SMB penny stretching 101: Making the most of your security budget

SMBs can learn how to deal with limited IT security budgets and scarce resources by prioritizing security controls and needs.

Those of you with IT security responsibilities in small businesses often resemble the stereotypical Scotsman, trying to stretch a penny as far as humanly possible. With an IT security budget that is likelier tighter than a Tom Brady spiral pass, how do you make effective use of your limited spending capabilities?

Small business security teams have to deal not only with limited budgets but resources are equally scarce. Prioritizing your security controls and needs based on risk is the obvious starting point. However, you don’t have the manpower to perform the risk assessments and gap analyses. Given these constraints where does someone even start?

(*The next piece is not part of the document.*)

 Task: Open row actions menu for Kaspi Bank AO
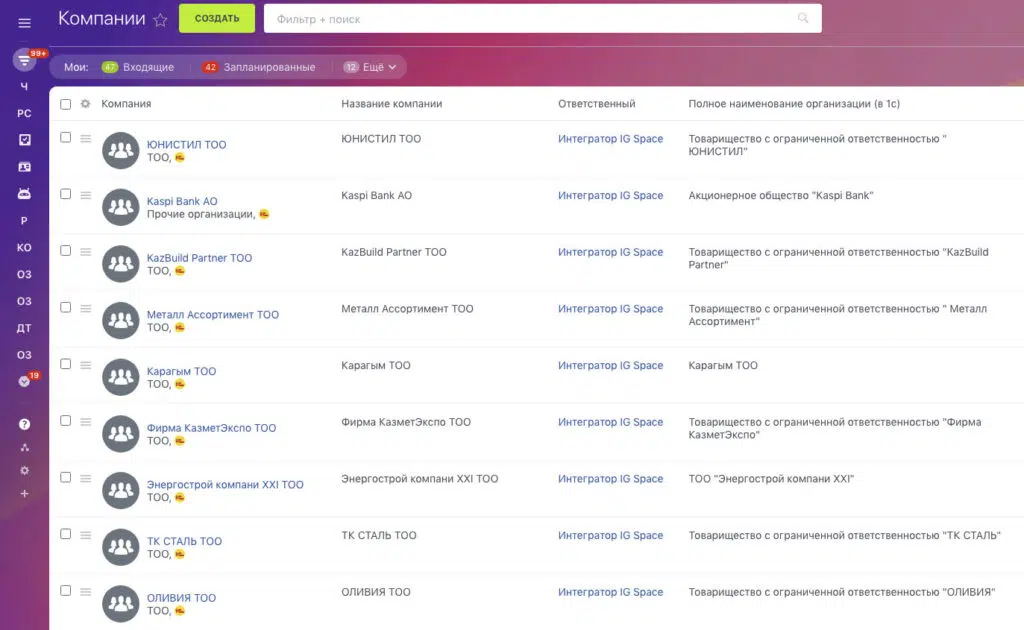(86, 195)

Arguably, one of the best resources that security teams should utilize is the SANS Top 20 critical controls. SANS has done all the heavy lifting in identifying an extensive list of the foundational security controls. This is wonderfully laid out document that greatly helps in laying out implementation road map and how to best integrate the controls into your security infrastructure. SANS has done all the work for you – in describing in great details what each control accomplishes, all you need to do is best identify what controls are would address your most pressing security concerns. 

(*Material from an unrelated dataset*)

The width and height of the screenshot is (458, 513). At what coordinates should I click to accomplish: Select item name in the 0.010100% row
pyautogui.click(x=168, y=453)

It is actually quite amazing the level of detail that SANS went to in describing how to implement the controls, automate them, how to measure their effectiveness (metrics), how to validate, as well as a process for implementation.

Each control is broken down into sub-controls that can be implemented over multiple phases following a natural progression. The sub-controls are classified as quick wins (can be implemented fast and cheap), visibility/attribution, configuration/hygiene (basic security measures), and advanced. Based on your needs your can progress to the advanced stage of the different controls. This is a great way to form the foundational aspects of the control and then over the years to naturally evolve the capabilities.

How can one effectively manage and visualize what controls (and sub-controls) you have implemented and what areas still need addressing. There is an awesome interactive Excel worksheet from Tech-Wreck blog that makes tracking your progress with the SANS Top 20 an absolute breeze (plus it used graphs that you can give to management so they can easily see the status of the different controls.)

The SANS Top 20 security controls list coupled with the Excel spreadsheets that capture the progress make a formidable tool for ensuring that you can stretch your security dollars and spend wisely on the controls that will best address the information risk within your organization. Try it out, good or bad, I’d like to hear about your experiences.